» **SUPPLIED PASSAGE**:
******

If you were asked to name the key point of a Christian life, what would you name? What makes a Christian a Christian?  What separates us from our culture?  Jesus is rather clear on this point: we need to love and forgive our enemy.  You, me, need to love and forgive the one who bugs us, rejects us, treats us with indifference, and even the one who causes you or me to live with hurt and wounds.  How impossible this sounds as it is easier to reject the one who hurts us than to find compassion for the one who hurts.  Now, I know God would not ever ask me to do something that is impossible, so what is God asking you and me to do here.

During the Sunday sermon, the minister asked the people in the pews to raise their hand if they had an enemy.  One honest soul lifted a hand.  Would you have raised your hand?  Sometimes the enemy is within ourselves, sadly.  Do you long for peace in your heart and mind?  In your home?  Among your families?  Our holding on to our anger as if it was good for us is revealed in our culture.  Confessing to having an enemy in your life might be your next step on the road to living into God’s call – love and forgive your enemy.

******

» **DATASET CONTENT**:
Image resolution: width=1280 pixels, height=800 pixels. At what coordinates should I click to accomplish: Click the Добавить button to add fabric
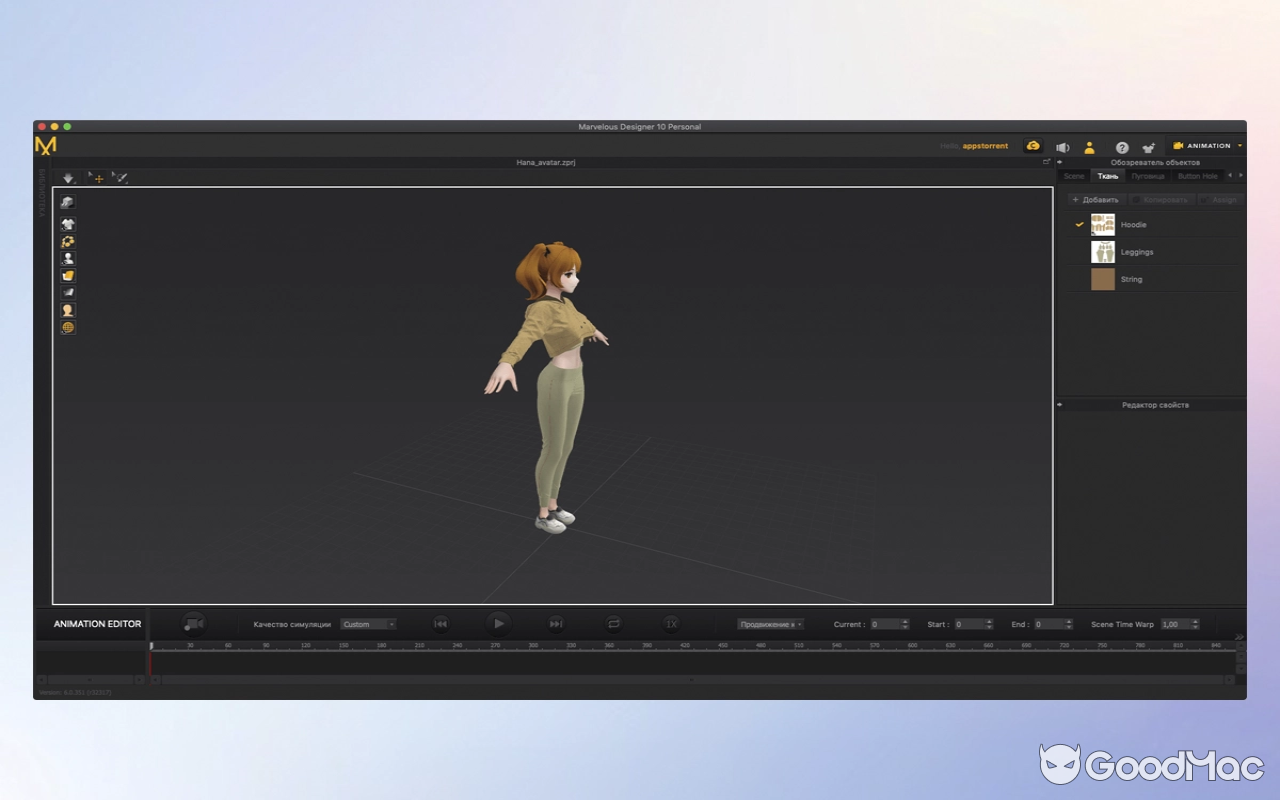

******

» **WHAT YOU NEED TO DO**:
**a)** In the passage on loving and forgiving one's enemy, how many people raised a hand when the minister asked who had an enemy?
**b)** Please extend the passage on loving and forgiving one's enemy, picking up after its last sentence.
The lines have no part in this.

» **TASK RESULTS**:
**a)** One person raised a hand.

**b)**
In I Samuel, God exposes how God looks at each of us.  To touch a place of forgiveness, seeing as God sees is an essential bit of the journey.  The LORD God is instructing Samuel, a priest, in what to look for in the new king. 

The LORD God says, “Do not look at his appearance or at his physical stature, because I have refused him. For the Lord does not see as man sees; for man looks at the outward appearance, but the Lord looks at the heart.”[1]

God looks at the heart, at an internal part of the individual.  What does God see when God looks at the heart?  God sees what God deposited into the individual prior to birth, the heart of that one.[2]  This is the true self, the secure self.  Now life happens to you; wounds, hurts, disappointments, parents pass on their hurts and insecurities, and soon you absorb habits and patterns to accommodate your wounds.  With these series of steps, the false self or the flesh begins to control your life.[3]  And this false self is the part of us who believes that enemies cannot be loved nor forgiven.  Notice it is the flesh that gathers to itself the culture’s, or family’s, or even friends’ attempt to constrict who God crafted you to be.  You may want to re-read this paragraph and invite God to join you in your inmost heart.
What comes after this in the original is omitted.